## SUPPLIED DATA

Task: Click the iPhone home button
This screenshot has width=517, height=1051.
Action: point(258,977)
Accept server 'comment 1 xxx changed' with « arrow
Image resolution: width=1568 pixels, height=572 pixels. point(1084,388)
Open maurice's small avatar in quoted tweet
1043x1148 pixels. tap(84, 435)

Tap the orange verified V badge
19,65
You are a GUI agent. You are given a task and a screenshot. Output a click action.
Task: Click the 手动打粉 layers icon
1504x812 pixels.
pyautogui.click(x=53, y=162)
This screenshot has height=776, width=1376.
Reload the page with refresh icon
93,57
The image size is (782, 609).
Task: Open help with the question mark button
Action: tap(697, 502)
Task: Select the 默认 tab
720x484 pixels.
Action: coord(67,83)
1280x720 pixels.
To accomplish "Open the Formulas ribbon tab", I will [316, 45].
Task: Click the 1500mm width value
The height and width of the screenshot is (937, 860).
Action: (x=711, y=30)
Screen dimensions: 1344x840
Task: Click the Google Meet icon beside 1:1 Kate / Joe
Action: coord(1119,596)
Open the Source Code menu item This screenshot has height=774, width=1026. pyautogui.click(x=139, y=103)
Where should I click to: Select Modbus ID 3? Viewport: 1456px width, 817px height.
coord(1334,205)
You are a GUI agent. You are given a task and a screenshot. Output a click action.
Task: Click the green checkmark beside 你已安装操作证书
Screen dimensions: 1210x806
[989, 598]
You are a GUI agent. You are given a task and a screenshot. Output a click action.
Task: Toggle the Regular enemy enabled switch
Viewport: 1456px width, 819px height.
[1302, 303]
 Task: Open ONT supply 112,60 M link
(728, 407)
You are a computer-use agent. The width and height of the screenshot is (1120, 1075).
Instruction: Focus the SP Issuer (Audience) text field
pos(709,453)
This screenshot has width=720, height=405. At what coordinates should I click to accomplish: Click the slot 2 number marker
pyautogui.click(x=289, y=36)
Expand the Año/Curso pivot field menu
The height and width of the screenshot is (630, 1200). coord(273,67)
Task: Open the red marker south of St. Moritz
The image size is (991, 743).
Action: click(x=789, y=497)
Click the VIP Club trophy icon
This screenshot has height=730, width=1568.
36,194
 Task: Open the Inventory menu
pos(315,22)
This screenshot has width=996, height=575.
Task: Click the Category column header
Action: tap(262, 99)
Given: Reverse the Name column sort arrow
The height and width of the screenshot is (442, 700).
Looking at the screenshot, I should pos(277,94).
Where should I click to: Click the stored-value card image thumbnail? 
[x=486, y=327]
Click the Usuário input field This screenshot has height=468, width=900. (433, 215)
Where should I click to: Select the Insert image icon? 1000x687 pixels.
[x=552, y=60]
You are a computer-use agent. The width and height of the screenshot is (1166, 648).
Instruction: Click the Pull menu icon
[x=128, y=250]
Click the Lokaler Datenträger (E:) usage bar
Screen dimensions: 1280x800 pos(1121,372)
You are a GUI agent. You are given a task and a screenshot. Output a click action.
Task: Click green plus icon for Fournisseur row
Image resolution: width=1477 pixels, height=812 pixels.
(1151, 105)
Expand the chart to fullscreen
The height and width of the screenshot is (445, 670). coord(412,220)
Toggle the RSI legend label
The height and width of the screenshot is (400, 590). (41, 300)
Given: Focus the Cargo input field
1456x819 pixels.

## EXERCISE TASK
Copy out all of the rows above, word for word and line for line.

## WRITTEN ANSWER
Task: Click the iPhone home button
This screenshot has width=517, height=1051.
Action: point(258,977)
Accept server 'comment 1 xxx changed' with « arrow
Image resolution: width=1568 pixels, height=572 pixels. point(1084,388)
Open maurice's small avatar in quoted tweet
1043x1148 pixels. tap(84, 435)

Tap the orange verified V badge
19,65
You are a GUI agent. You are given a task and a screenshot. Output a click action.
Task: Click the 手动打粉 layers icon
1504x812 pixels.
pyautogui.click(x=53, y=162)
This screenshot has height=776, width=1376.
Reload the page with refresh icon
93,57
The image size is (782, 609).
Task: Open help with the question mark button
Action: tap(697, 502)
Task: Select the 默认 tab
720x484 pixels.
Action: coord(67,83)
1280x720 pixels.
To accomplish "Open the Formulas ribbon tab", I will [316, 45].
Task: Click the 1500mm width value
The height and width of the screenshot is (937, 860).
Action: (x=711, y=30)
Screen dimensions: 1344x840
Task: Click the Google Meet icon beside 1:1 Kate / Joe
Action: coord(1119,596)
Open the Source Code menu item This screenshot has height=774, width=1026. pyautogui.click(x=139, y=103)
Where should I click to: Select Modbus ID 3? Viewport: 1456px width, 817px height.
coord(1334,205)
You are a GUI agent. You are given a task and a screenshot. Output a click action.
Task: Click the green checkmark beside 你已安装操作证书
Screen dimensions: 1210x806
[989, 598]
You are a GUI agent. You are given a task and a screenshot. Output a click action.
Task: Toggle the Regular enemy enabled switch
Viewport: 1456px width, 819px height.
[1302, 303]
 Task: Open ONT supply 112,60 M link
(728, 407)
You are a computer-use agent. The width and height of the screenshot is (1120, 1075).
Instruction: Focus the SP Issuer (Audience) text field
pos(709,453)
This screenshot has width=720, height=405. At what coordinates should I click to accomplish: Click the slot 2 number marker
pyautogui.click(x=289, y=36)
Expand the Año/Curso pivot field menu
The height and width of the screenshot is (630, 1200). coord(273,67)
Task: Open the red marker south of St. Moritz
The image size is (991, 743).
Action: click(x=789, y=497)
Click the VIP Club trophy icon
This screenshot has height=730, width=1568.
36,194
 Task: Open the Inventory menu
pos(315,22)
This screenshot has width=996, height=575.
Task: Click the Category column header
Action: tap(262, 99)
Given: Reverse the Name column sort arrow
The height and width of the screenshot is (442, 700).
Looking at the screenshot, I should pos(277,94).
Where should I click to: Click the stored-value card image thumbnail? 
[x=486, y=327]
Click the Usuário input field This screenshot has height=468, width=900. (433, 215)
Where should I click to: Select the Insert image icon? 1000x687 pixels.
[x=552, y=60]
You are a computer-use agent. The width and height of the screenshot is (1166, 648).
Instruction: Click the Pull menu icon
[x=128, y=250]
Click the Lokaler Datenträger (E:) usage bar
Screen dimensions: 1280x800 pos(1121,372)
You are a GUI agent. You are given a task and a screenshot. Output a click action.
Task: Click green plus icon for Fournisseur row
Image resolution: width=1477 pixels, height=812 pixels.
(1151, 105)
Expand the chart to fullscreen
The height and width of the screenshot is (445, 670). coord(412,220)
Toggle the RSI legend label
The height and width of the screenshot is (400, 590). (41, 300)
Given: Focus the Cargo input field
1456x819 pixels.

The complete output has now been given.